**Extrait du document**
********
2. Cette initiative a été déclenchée par deux incidents qui ont
retenu l'attention des médias et du monde politique. Dans un premier
temps, les gouvernements italien et maltais ont refusé l'entrée
dans leurs ports nationaux au
MS Aquarius,
exploité par l'organisation non gouvernementale (ONG) franco-allemande
SOS Méditerranée et appartenant à l'ONG allemande Sea Watch et qui
avait secouru des demandeurs d'asile au large des côtes libyennes
. L'Espagne a finalement accueilli
le
MS Aquarius à titre humanitaire
. Peu de temps après, le
MS Lifeline, exploité sous pavillon
néerlandais par l'ONG allemande Mission Lifeline et qui avait lui aussi
secouru des demandeurs d'asile au large des côtes libyennes, s'est
également vu refuser l'entrée dans les ports italiens et maltais
.
********
**Données fournies**
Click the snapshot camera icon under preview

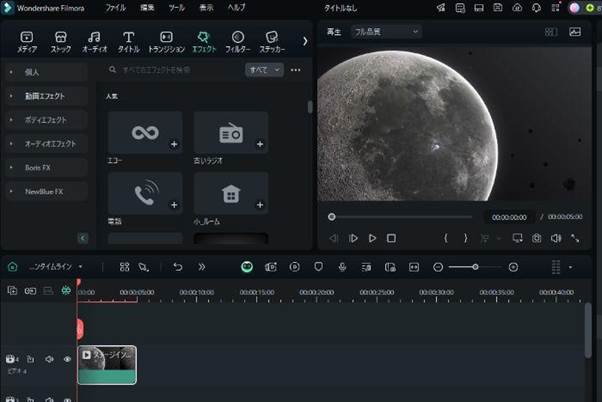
********
**Consigne écrite 1**
Indiquez si chacune des affirmations (a), (b) et (c) concorde avec l'extrait du document en répondant par oui ou par non, et citez les mots de l'extrait qui tranchent. (a) L'Espagne a accueilli le MS Aquarius à titre humanitaire. (b) Le MS Lifeline naviguait sous pavillon allemand. (c) Le MS Aquarius appartenait à SOS Méditerranée.
**Consigne écrite 2**
Reprenez la rédaction de l'extrait sur les navires Aquarius et Lifeline après sa dernière phrase.
Les données forment un ensemble distinct de l'extrait du document.

**Résultat 1**
(a) Oui : « L'Espagne a finalement accueilli le MS Aquarius à titre humanitaire ».
(b) Non : « exploité sous pavillon néerlandais ».
(c) Non : « appartenant à l'ONG allemande Sea Watch ».

**Résultat 2**
3. L'Assemblée a abordé à plusieurs reprises la question des
pertes de vies humaines en Méditerranée et la nécessité de secourir
les réfugiés et les migrants tentant de traverser la Méditerranée
sur des embarcations impropres à la navigation. C’est pourquoi il
est nécessaire de clarifier les obligations juridiques incombant
à nos États membres et de fournir des orientations sur la manière
dont l'aide humanitaire peut être soutenue par les États membres
à titre individuel et par une coopération plus étroite au niveau
européen.
4. Il est important de souligner que le droit fondamental à la
protection de la vie humaine et au respect de la dignité humaine
doit être le critère de référence de toute action politique dans
ce domaine. Selon le Projet «Migrants disparus» mené par l'Organisation
internationale pour les migrations (OIM), 960 personnes auraient péri
en Méditerranée au premier semestre 2018
. Face à une tragédie humaine d’une
telle ampleur, nous n’avons pas le droit de fermer les yeux devant
ce problème. Le Conseil de l'Europe doit être l'un des piliers du respect
des normes humanitaires et du droit international.
5. Les personnes qui sont en proie à des difficultés telles qu’elles
risquent leur vie pour fuir leur pays devraient être traitées avec
respect et se voir accorder l’aide humanitaire dont elles ont besoin
pour se protéger et pour pouvoir effectuer une demande de reconnaissance
du statut de réfugié conformément aux normes internationales.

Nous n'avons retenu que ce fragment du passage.